Aku baru saja menyelesaikan surat untuk diriku yang kecil. Rasanya seperti sebuah katarsis, seperti ada beban yang terangkat. Tapi, saat aku menutup buku jurnal, aku menyadari sesuatu. Tidak semua luka bisa disembuhkan hanya dengan sepucuk surat. Ada luka-luka yang lebih dalam, lebih tak terlihat, yang terus membekas. Luka yang membentuk kita tanpa kita sadari.
Pernahkah kamu merasa ada sesuatu yang janggal dalam dirimu? Sesuatu yang membuatmu bereaksi berlebihan pada hal-hal kecil, atau membuatmu menarik diri saat seharusnya mendekat? Rasanya seperti ada benang-benang tak kasat mata yang terus menarikmu ke arah yang tidak kamu inginkan. Benang-benang itu, aku mulai menyadarinya, berasal dari masa lalu. Dari luka-luka yang tak terlihat.
Aku dulu berpikir, "Ah, itu sudah lewat. Aku sudah melupakannya." Tapi, apakah benar-benar bisa dilupakan?
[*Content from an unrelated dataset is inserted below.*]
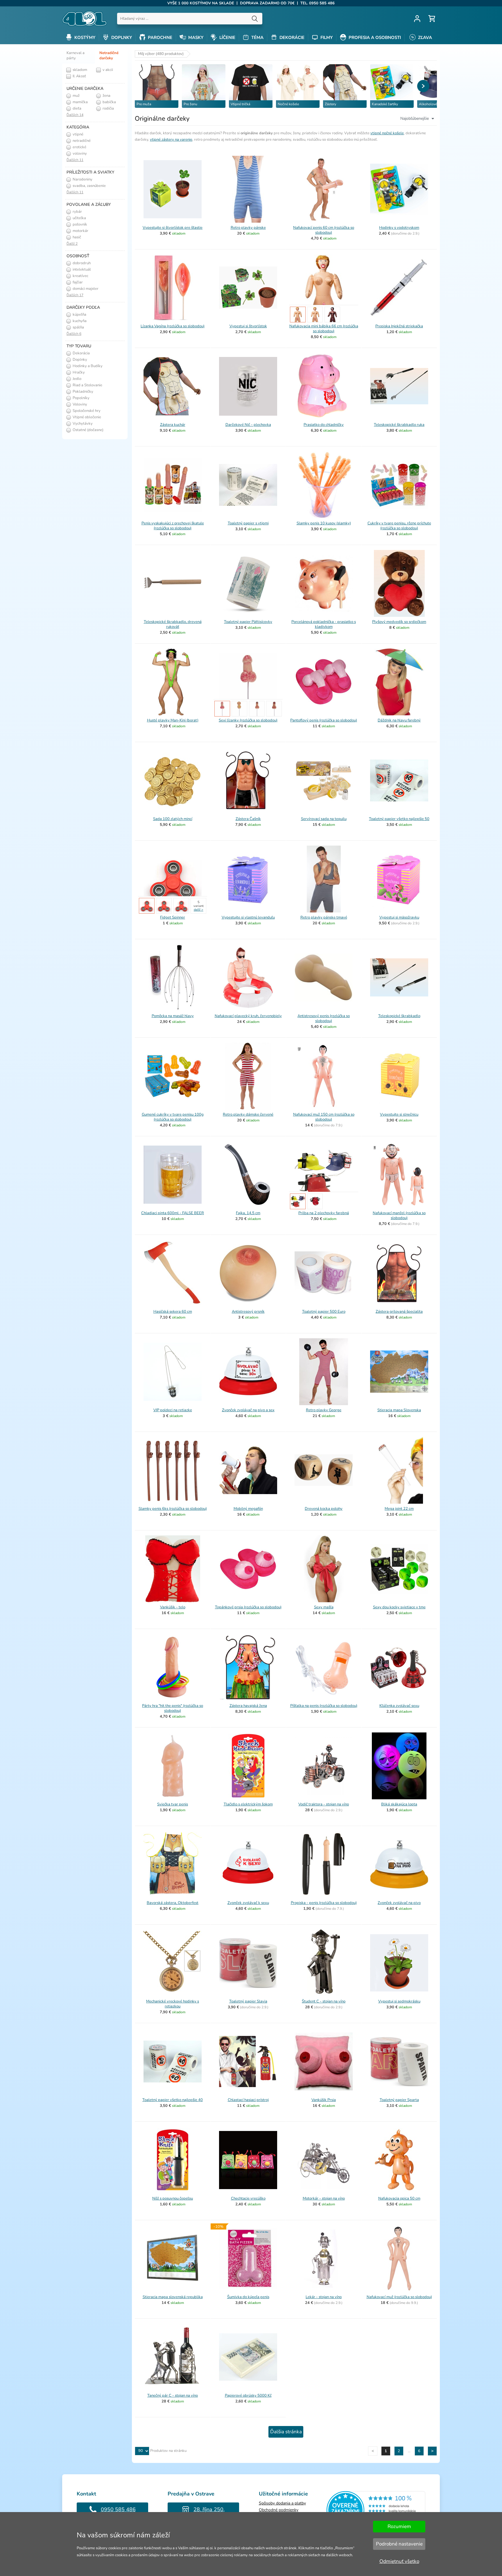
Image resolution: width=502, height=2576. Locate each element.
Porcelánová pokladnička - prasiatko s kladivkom (323, 624)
Seperti bekas luka fisik, yang meskipun sudah sembuh dan tidak sakit lagi, tapi tetap ada di kulitmu sebagai pengingat. Luka batin pun begitu. Ia mungkin tidak lagi terasa nyeri yang menusuk, tapi jejaknya tetap ada, membentuk caramu melihat dunia, caramu berinteraksi, caramu mencintai.
Aku memikirkan tentang satu kejadian yang dulu kuanggap sepele. Saat aku masih kecil, aku pernah dengan bangga menunjukkan gambarku pada orang dewasa. Aku menghabiskan berjam-jam untuk menggambar rumah dengan atap merah, pohon hijau, dan matahari tersenyum. Aku mengharapkan pujian, senyum, mungkin tepukan di kepala. Tapi yang kudapat hanyalah, "Gambarmu bagus, tapi kenapa pohonnya bengkok?"
Hanya kalimat sederhana itu. Tapi di telinga anak kecil, kalimat itu bagai guntur. Gambarku yang semula sempurna, tiba-tiba terasa cacat. Aku merasa malu. Sejak saat itu, aku jarang sekali menunjukkan karyaku pada orang lain. Aku mulai berpikir, "Apa pun yang kulakukan, pasti ada saja salahnya."
Bertahun-tahun berlalu, aku lupa tentang kejadian pohon bengkok itu. Tapi pola itu terus ada. Aku jadi takut mencoba hal baru, takut salah, takut dikritik. Aku jadi sering menunda-nunda, karena rasa takut akan ketidaksempurnaan itu begitu besar. Aku tidak menyadari bahwa akar dari rasa takut ini berasal dari sebuah komentar kecil di masa lalu. Luka yang tak terlihat.
Aku mulai melihat sekelilingku. Aku melihat teman-temanku, bagaimana mereka berinteraksi, bagaimana mereka bereaksi. Aku punya teman yang selalu ingin menyenangkan semua orang, selalu berkata 'iya' meskipun dia kelelahan. Aku tahu dia pernah punya masa lalu di mana dia harus selalu 'baik' agar diterima, agar tidak ditinggalkan. Luka penolakan.
Aku punya teman lain yang sangat kesulitan untuk percaya pada siapa pun. Dia selalu curiga, selalu mencari-cari motif tersembunyi. Aku tahu dia pernah dikhianati, berulang kali, oleh orang-orang yang dia percaya. Luka pengkhianatan.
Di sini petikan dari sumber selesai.